» Set task 1:
Decide whether each statement agrees with the Alder Lake passage below. Answer yes or no for each, and quote the words from the passage that decide it.
(a) Alder Lake has up to 16 cores, split evenly between performance and efficiency cores.
(b) Alder Lake supports only DDR5 memory.
(c) Intel described Alder Lake's features at Intel Architecture Day 2021.
» Set task 2:
According to the Alder Lake passage below, what is the most cache Alder Lake offers?
» Set task 3:
Write the next paragraph of the Alder Lake passage below, picking up after its final sentence.

» Selected extract:
-- Start --
Intel’s next-gen Alder Lake processors are set to release later this year, bringing with them a new design philosophy on a new node meant to challenge AMD. But before its release, Intel provided a breakdown of its best features at Intel Architecture Day 2021 to answer one question: what makes Alder Lake tick?
Alder Lake diverges significantly from Intel’s previous processor designs. Reminiscent of system-on-chips (SoC) of smartphones, it features not just one, but two core architectures linked together using Intel’s new packaging technology. It will feature up to 16-cores split between eight Golden Cove performance cores (Intel calls them P-cores) and eight Gracemont efficiency cores (E-cores). Alder Lake also features up to 30MB of cache, 16 lanes of PCIe 5, and DDR5 as well as DDR4 memory support and Tiger Lake’s Xe LP graphics ported to the Intel 7 node.
-- End --
» Rows:
-- Start --
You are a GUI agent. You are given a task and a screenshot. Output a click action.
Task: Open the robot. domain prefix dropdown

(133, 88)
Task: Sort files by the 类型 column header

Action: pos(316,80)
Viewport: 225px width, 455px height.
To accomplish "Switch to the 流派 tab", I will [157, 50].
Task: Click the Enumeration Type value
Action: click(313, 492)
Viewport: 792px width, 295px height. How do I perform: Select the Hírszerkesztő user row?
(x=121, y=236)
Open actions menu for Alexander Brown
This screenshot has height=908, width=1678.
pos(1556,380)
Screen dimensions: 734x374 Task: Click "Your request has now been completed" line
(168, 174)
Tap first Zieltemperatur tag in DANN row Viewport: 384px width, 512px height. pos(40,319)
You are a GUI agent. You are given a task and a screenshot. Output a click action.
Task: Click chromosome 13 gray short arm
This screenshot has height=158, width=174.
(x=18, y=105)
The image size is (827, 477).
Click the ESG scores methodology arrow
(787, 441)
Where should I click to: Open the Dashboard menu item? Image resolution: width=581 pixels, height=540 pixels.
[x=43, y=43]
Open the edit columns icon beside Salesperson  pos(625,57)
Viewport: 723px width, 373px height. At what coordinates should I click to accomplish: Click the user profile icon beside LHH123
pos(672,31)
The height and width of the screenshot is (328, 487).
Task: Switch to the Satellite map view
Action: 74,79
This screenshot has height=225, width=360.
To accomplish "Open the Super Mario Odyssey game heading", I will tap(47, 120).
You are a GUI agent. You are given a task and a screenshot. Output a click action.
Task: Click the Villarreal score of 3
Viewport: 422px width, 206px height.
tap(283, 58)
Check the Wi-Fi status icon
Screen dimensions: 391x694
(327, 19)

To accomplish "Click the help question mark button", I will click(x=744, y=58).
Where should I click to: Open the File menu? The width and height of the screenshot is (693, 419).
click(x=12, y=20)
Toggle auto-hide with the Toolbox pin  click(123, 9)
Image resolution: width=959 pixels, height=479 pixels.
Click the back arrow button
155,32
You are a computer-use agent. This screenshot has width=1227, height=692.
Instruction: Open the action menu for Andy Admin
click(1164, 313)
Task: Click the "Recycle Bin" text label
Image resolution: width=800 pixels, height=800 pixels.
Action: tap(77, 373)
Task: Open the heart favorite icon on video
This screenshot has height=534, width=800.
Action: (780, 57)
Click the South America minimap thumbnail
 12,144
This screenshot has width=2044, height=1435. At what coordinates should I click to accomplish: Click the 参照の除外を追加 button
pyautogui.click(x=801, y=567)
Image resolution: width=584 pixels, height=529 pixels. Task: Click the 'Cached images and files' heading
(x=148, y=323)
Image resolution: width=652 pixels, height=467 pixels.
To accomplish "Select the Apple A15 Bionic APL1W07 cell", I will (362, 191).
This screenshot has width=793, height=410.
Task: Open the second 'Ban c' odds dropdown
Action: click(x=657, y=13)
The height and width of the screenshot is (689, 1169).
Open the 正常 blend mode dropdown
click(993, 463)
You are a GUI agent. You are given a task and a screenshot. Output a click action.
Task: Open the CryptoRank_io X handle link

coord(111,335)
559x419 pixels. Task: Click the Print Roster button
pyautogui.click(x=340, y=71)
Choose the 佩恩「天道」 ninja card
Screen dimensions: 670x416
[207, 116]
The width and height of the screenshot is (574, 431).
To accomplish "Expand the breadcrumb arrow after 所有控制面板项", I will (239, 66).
-- End --
» Written answer 1:
(a) Yes: "up to 16-cores split between eight Golden Cove performance cores (Intel calls them P-cores) and eight Gracemont efficiency cores (E-cores)"
(b) No: "DDR5 as well as DDR4 memory support"
(c) Yes: "Intel provided a breakdown of its best features at Intel Architecture Day 2021"

» Written answer 2:
Up to 30MB.

» Written answer 3:
Alder Lake uses three fabrics to link all its parts together and fine-tune power consumption. The path between the compute cores, graphics, last-level cache (LLC) and memory is the compute fabric, which can operate at 1TB/s. The input/output (I/O) fabric, which operates at 64GB/s, passes data between I/Os and internal devices. And lastly, the memory fabric operates at 204GB/s and can dynamically adjust the bus width and frequency for multiple operating points. Intel says that having multiple dynamically scaling fabrics allows Alder Lake to more efficiently direct power to where it’s needed the most.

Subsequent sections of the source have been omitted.